Most safeguards against wireless radiation focus only “thermal” harm, which is how it may overheat body tissue, as a microwave oven would. The government guidelines do not address other forms of harm.

  1. Wireless radiation is recognised as a carcinogen

In 2011, the International Agency for Research on Cancer (IARC) of the World Health Organization (WHO) classified radiofrequency electromagnetic fields emitted by wireless communication devices as Type 2B Possible Carcinogen to Humans. The WHO report concluded that additional research is important and advised the public, particularly young adults and children, to take pragmatic measures to reduce exposure.

“The general population receives the highest exposure from transmitters close to the body... In children... deposition of RF energy may be two times higher in the brain and up to ten times higher in the bone marrow of the skull than in adult users.”

Many studies are revealing multiple mechanisms of action for RF radiation (wireless radiation) carcinogenesis such as on DNA repair, oxidative stress, down regulation of mRNA and DNA damage with single strand breaks. Studies are also establishing clear evidence on neurological effects on all ages.

2. Thousands of studies show that EMFs are hazardous to human health

The Bioiniative Report publishes science, public health, public policy, and global response to the growing health issue of chronic exposure to electromagnetic fields and radiofrequency radiation in the daily life of billions of people.
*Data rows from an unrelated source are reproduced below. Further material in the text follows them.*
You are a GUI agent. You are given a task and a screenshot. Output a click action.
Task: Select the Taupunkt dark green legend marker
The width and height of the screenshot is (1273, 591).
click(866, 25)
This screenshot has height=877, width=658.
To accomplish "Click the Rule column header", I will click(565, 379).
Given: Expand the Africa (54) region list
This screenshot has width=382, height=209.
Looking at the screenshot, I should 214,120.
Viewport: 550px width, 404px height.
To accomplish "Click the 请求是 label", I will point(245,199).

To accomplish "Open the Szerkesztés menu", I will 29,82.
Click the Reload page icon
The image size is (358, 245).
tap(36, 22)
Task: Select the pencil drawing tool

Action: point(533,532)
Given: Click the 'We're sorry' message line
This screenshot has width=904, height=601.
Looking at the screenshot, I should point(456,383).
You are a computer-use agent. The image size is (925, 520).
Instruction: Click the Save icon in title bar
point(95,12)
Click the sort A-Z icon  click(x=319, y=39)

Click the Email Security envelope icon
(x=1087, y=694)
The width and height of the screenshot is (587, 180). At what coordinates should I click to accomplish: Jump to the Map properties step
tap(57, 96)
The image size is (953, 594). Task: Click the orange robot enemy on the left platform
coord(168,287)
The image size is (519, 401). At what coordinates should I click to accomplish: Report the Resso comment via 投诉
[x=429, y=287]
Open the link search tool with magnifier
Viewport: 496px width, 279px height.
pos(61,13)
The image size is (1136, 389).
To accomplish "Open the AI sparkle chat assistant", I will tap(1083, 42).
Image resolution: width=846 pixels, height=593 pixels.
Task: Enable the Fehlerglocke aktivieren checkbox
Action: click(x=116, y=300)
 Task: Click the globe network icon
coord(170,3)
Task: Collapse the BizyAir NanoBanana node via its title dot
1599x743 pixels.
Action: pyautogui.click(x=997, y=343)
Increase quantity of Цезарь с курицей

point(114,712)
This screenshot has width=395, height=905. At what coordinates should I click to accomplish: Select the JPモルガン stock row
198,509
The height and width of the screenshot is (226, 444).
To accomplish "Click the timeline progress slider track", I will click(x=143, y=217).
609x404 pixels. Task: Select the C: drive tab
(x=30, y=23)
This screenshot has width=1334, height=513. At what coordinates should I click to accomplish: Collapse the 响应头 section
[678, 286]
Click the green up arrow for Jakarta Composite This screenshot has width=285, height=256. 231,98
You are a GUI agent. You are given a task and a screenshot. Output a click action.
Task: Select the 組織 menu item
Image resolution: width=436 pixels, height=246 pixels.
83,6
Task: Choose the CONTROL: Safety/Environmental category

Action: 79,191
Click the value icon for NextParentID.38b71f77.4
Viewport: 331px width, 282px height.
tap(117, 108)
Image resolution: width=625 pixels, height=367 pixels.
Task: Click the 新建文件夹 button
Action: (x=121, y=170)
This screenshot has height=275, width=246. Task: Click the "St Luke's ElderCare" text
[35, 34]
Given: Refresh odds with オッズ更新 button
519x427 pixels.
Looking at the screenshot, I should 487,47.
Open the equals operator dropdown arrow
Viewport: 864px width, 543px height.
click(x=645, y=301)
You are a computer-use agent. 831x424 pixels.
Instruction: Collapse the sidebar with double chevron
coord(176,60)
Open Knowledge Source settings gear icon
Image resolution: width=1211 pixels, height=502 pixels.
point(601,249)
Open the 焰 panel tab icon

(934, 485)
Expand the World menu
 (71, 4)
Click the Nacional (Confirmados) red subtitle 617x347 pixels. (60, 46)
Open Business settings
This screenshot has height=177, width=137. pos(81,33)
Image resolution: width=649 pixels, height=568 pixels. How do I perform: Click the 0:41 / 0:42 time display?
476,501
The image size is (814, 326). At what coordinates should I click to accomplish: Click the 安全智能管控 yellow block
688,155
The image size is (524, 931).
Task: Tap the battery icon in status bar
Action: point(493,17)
First published in 2007, the report has been updated in 2012, 2017, and May 2019 to keep up with new scientific studies on EMF exposures.

Studies of people living near cell towers have also confirmed “electromagnetic hypersensitivity”, or an array of health complaints, including dizziness, nausea, headaches, tinnitus, and insomnia.

In 2011, the World Health Organisation’s International Agency for Research on Cancer classified RF radiation from cell phones as a Class 2B carcinogen due to their association with glioma, a type of brain cancer. This is the same categorisation as lead, DDT, pesticides, and chloroform.


3. Children are more vulnerable to wireless radiation.

Studies have shown that children’s thinner, smaller skulls, and their brains being at critical stages of development leave them more vulnerable to the effects of cellphone radiation.

The American Academy of Pediatrics has, for years, urged the FCC to revisit its radiation standards, saying they don’t adequately protect kids.

More than 20 foreign governments, as well as the European Environment Agency, urge precautionary steps to limit wireless exposure, especially for children.

4. Over 6,000 research and papers on the harmful biological effects of wireless radiation have been published.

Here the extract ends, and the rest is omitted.